(Collection entries)
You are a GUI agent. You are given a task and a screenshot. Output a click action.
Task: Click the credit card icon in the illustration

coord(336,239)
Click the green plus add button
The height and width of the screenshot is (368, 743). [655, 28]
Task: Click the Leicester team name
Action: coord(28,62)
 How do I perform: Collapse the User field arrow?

What the exercise asks
Repeat every record above exactly as it appears.

Expected answer
You are a GUI agent. You are given a task and a screenshot. Output a click action.
Task: Click the credit card icon in the illustration

coord(336,239)
Click the green plus add button
The height and width of the screenshot is (368, 743). [655, 28]
Task: Click the Leicester team name
Action: coord(28,62)
 How do I perform: Collapse the User field arrow?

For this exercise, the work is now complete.